Y frente a las recomendaciones que hace el ingeniero Giovani Benavides Infante, no se puede afirmar que éstas hubieran sido desatendidas, puesto que el acusado adoptó las medidas correctivas, sin que concurra prueba que acredite lo contrario, además de no haber sido así la mina hubiese sido clausurada. Aclara que la visita de inspección fue atendida por el ingeniero Benjamín Pérez, profesional dependiente de la firma concesionaria Montenegro Leroy S.A y no por el procesado Wilson Yobany Mesa Soledad, aunado a que no se hizo inspección a las bocaminas, sino al área en concesión respecto de la cual Ingeominas hizo una serie de observaciones, ninguna de ellas referente a la mina Esperanza, las cuales no le fueron notificadas al acusado, motivo por el que no se le puede reprochar haber desatendido las recomendaciones, cuyo incumplimiento, para el Tribunal, produjeron el accidente con resultados fatales.

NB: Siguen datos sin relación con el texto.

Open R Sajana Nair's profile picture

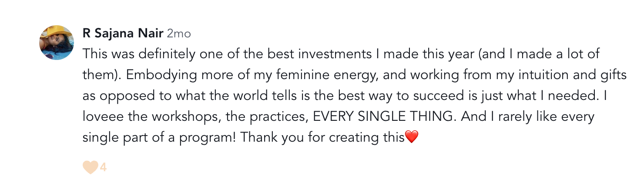point(57,42)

En seguida sostiene el demandante que su procurado acató las instrucciones de seguridad que se le impartieron en la visita del 6 de junio de 2008, instalando el respectivo timbre de seguridad y, añade, con posterioridad al suceso aquí juzgado, no se hizo ningún tipo de diligencia técnica encaminada a determinar las causas del accidente. Insiste que con la tecnología en materia minera que ofrece nuestro país, es imposible prever la formación de una bolsa de gas que puede explotar en el momento en que uno de los mineros utilice la pica para extraer el mineral, razón por lo que no se exige la adopción de medidas para evitar un riesgo de esta clase, como sí acontece en países industrializados.

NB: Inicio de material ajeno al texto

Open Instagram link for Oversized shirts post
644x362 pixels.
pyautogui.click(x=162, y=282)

Hace una serie de elucubraciones a partir del testimonio del ingeniero Alfredo Matiz Montaña para concluir que no hubo una acumulación de gases, pues de haber sido así el minero que resultó herido no hubiera podido salir de la mina caminando por sí solo. Cita varias normas civiles acerca de las figuras del caso fortuito y la fuerza mayor, las actividades peligrosas y los elementos de la responsabilidad civil extracontractual, para indicar que los trabajadores fallecidos ingresaron a la mina sin autorización del operador, por lo que nadie puede ser responsable de sus muertes, mucho menos ante la ocurrencia de un fenómeno natural imposible de controlar como lo era la formación de una bolsa de gas, pese a las medidas de seguridad con las que efectivamente contaba el yacimiento.

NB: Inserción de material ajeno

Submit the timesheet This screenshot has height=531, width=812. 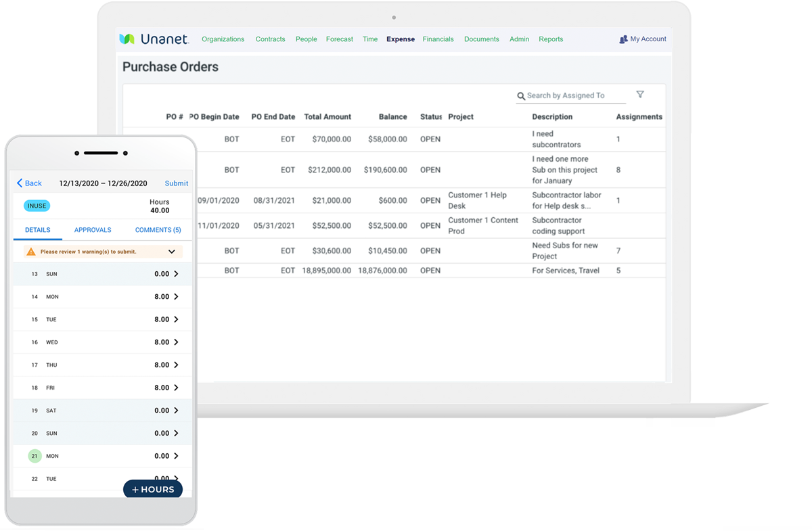point(176,183)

Como normas violadas refiere el artículo 29 de la Constitución Política por haberse excluido la aplicación del numeral 1º del artículo 32 del Código Penal, por lo que solicita que se case la sentencia del Tribunal Superior de Santa Rosa de Viterbo y se absuelva a Wilson Yobany Mesa Soledad. 2. El segundo cargo se postula como la violación indirecta de la norma sustancial, queja que se encamina por la vía de la causal tercera de casación. Alega la tergiversación de las pruebas, «al dejar sin valor» medios de convicción demostrativos de que el hecho fue el resultado de un accidente imprevisible, lo cual constituye un « falso juicio de convicción al dar valor a una sola declaración, al manifestar que mi defendido se trata de una persona con amplia experiencia minera, cuando lo manifestado por éste no tenía la intención de demostrar ser un experto minero, sino que había trabajado en ese campo durante varios años».

Critica que se hubiera dado credibilidad a los testigos Mónica Perafán Portocarrero y Oscar Javier Zárate- sobreviviente-, puesto que su relato fue desmentido por el de los técnicos y peritos que sin ningún interés rindieron testimonio. Aborda el testimonio de Juan Montoya, administrador de la mina, señalando que no se le puede restar mérito por el hecho de que mantenga negocios con el procesado, pues esta circunstancia no fue demostrada.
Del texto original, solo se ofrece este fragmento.